## [Fragmento seleccionado]

Milkyway escribe canciones de trasfondo triste que cobran cuerpo como expeditivos artefactos bailongos. Propiciar la euforia a partir de la melancolía no es una fórmula inédita, y por aquí la han exprimido bandas como Dorian con fortuna y ahínco. Pero la opción de La Casa Azul es más radical y expeditiva: los estribillos son una sucesión innegociable de notas agudas, apoteosis locas, despiporre sin hora límite para el regreso a casa. En este santuario laico se disputan el protagonismo entre Eros y Adonis, así que no es extraño que Guille se erija entre sus feligreses en objeto de adoración.

El fervor, como en todas las pasiones, está más justificado en unas ocasiones que en otras. El trío de oficiantes comparece con aparatosos auriculares blancos y gigantescas gafas oscuras, lo que confiere a sus rostros un aspecto entre robótico y enigmático, como unos Daft Punk mediterráneos. Pero lo menos alentador de las píldoras genuinamente electrónicas es que incurren en una cierta reiteración programática. O, por decirlo de una manera más gráfica, suspiran por emular a la Electric Light Orchestra de los años de Discovery, pero no pasan de recordarnos a los éxitos de, ejem, Fangoria.

Esas restricciones son aún más paradójicas si atendemos al pedigrí melómano de Milkyway, un artista muy documentado y tan exento de trabazones como para ganarse las habichuelas con reconstrucciones bien interesantes de Camilo Sesto o Nino Bravo. Pero cuando nuestro hombre de pantalones plateados se entrega a los placeres del chunda chunda, e incluso encadena piezas tan intrínsecamente gritonas como Sucumbir o Saturno, queda la sospecha de que se decanta por las opciones más evidentes y acomodadas.

Hay otra vertiente mucho más estimulante en el menú de LCA, la que se alimenta de ese pop cándido de los años sesenta, y que anoche propició momentos bien afortunados. Sucedió por vez primera con Siempre brilla el sol, más acústica y vagamente adscrita a los parámetros de los Beach Boys, y que encima arranca en estribillo. Y eso, amigos, siempre imprime carácter.

Por eso fue un gustazo, por ejemplo, reencontrarse con El momento más feliz y su brillante acumulación de elementos, ingredientes, tonalidades y hasta cambios de ritmo. O comprender que la dedicatoria “para Juan” en Esta noche solo cantan para mí no podía estar destinada a alguien distinto a Juan de Pablos. Es en esos momentos donde barruntamos la versatilidad musical, técnica y humana de este ídolo sobrevenido, sí, pero también justificado.

## [Objetivo]
Responde, por favor, a estas preguntas sobre la crónica del concierto:
1. ¿Con qué aparecen en el escenario los tres miembros del grupo?
2. ¿De qué artistas ha hecho Milkyway reconstrucciones?
3. ¿Con qué canción surgió por primera vez la vertiente del pop de los años sesenta?
Los datos no intervienen en nada de esto.

## [Listado de datos]
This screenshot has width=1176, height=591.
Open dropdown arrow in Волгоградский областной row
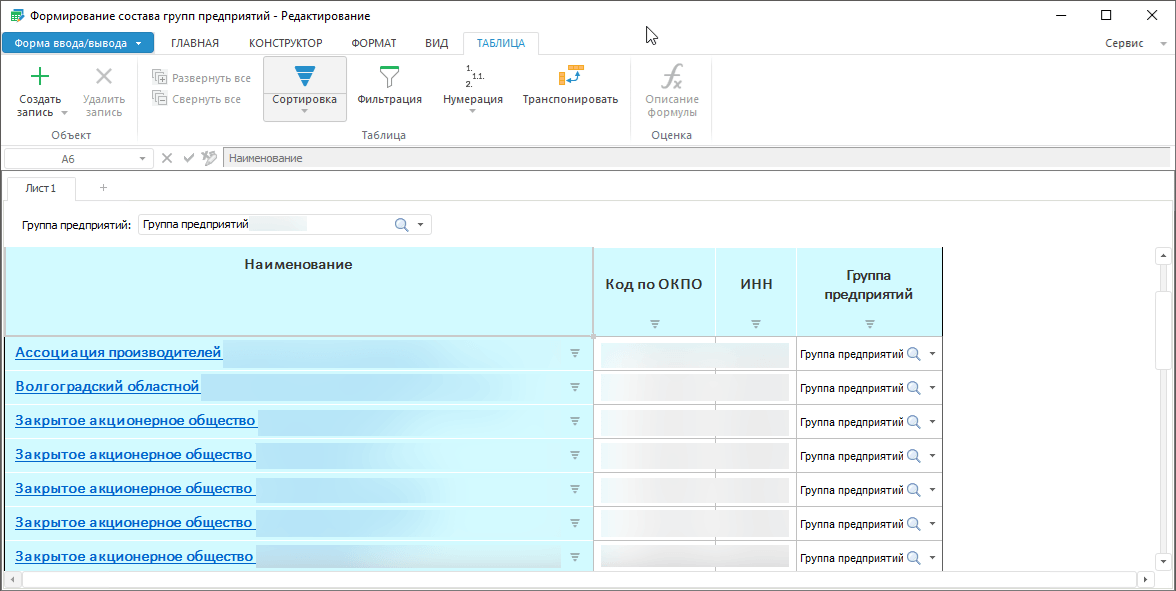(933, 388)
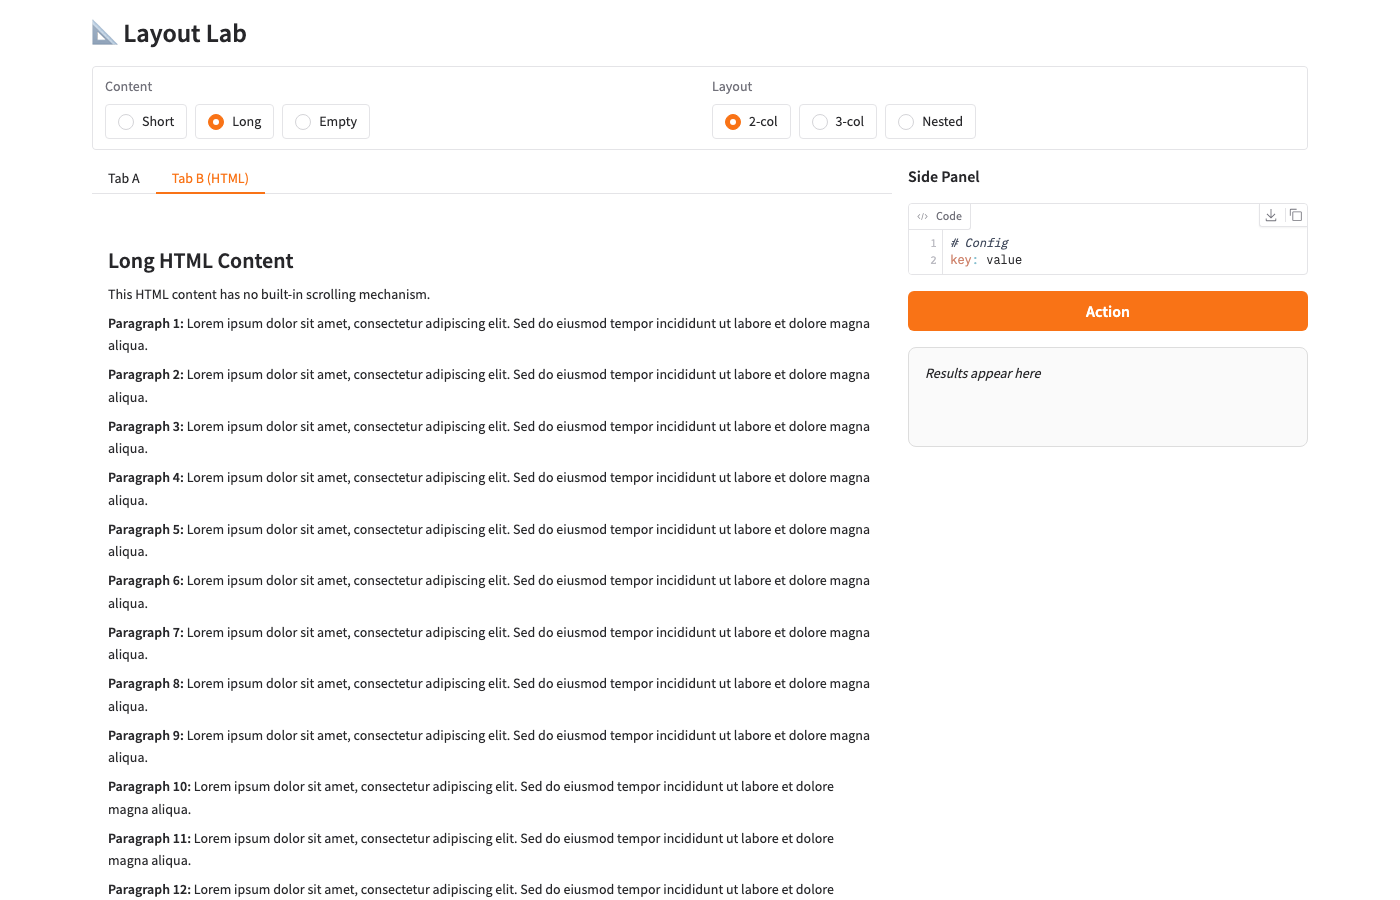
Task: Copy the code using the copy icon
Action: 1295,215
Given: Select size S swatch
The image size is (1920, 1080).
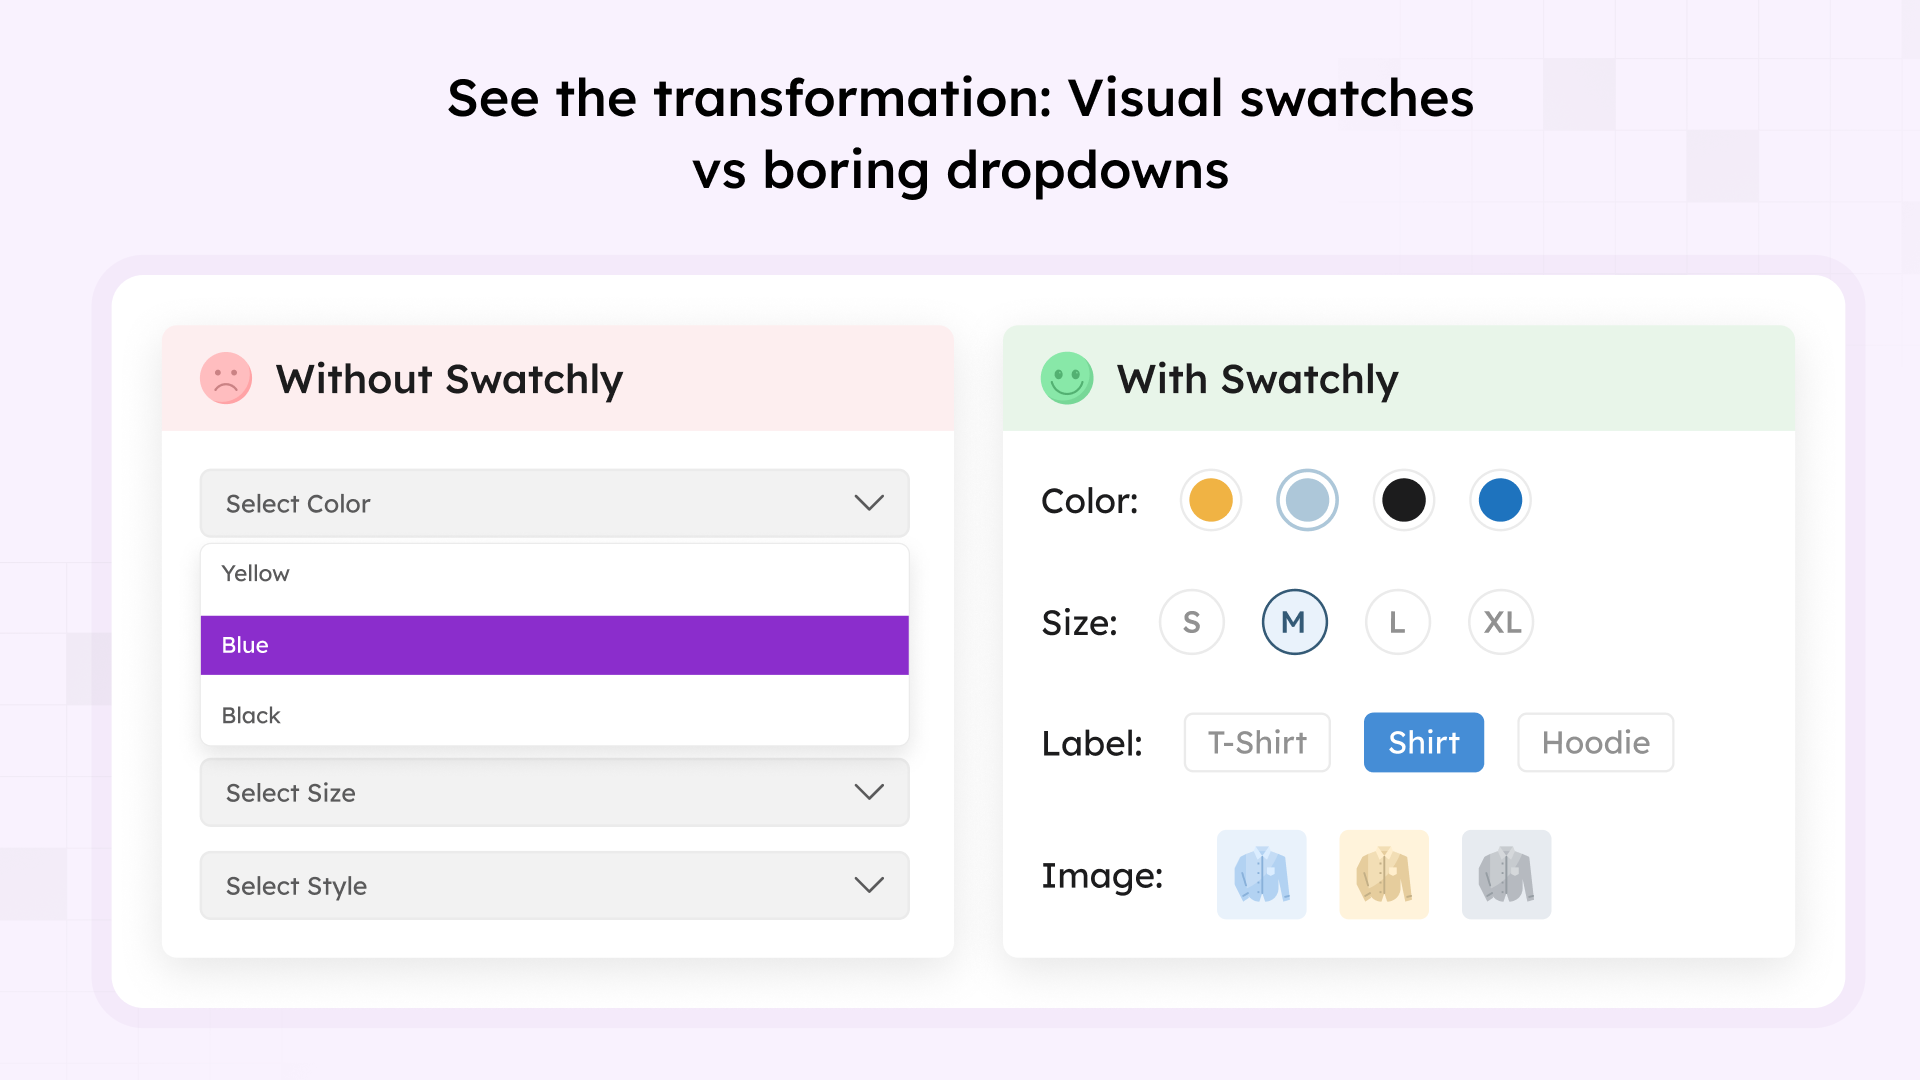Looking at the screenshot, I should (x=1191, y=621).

## [Respuesta escrita]
1. Con aparatosos auriculares blancos y gigantescas gafas oscuras.
2. De Camilo Sesto o Nino Bravo.
3. Con Siempre brilla el sol.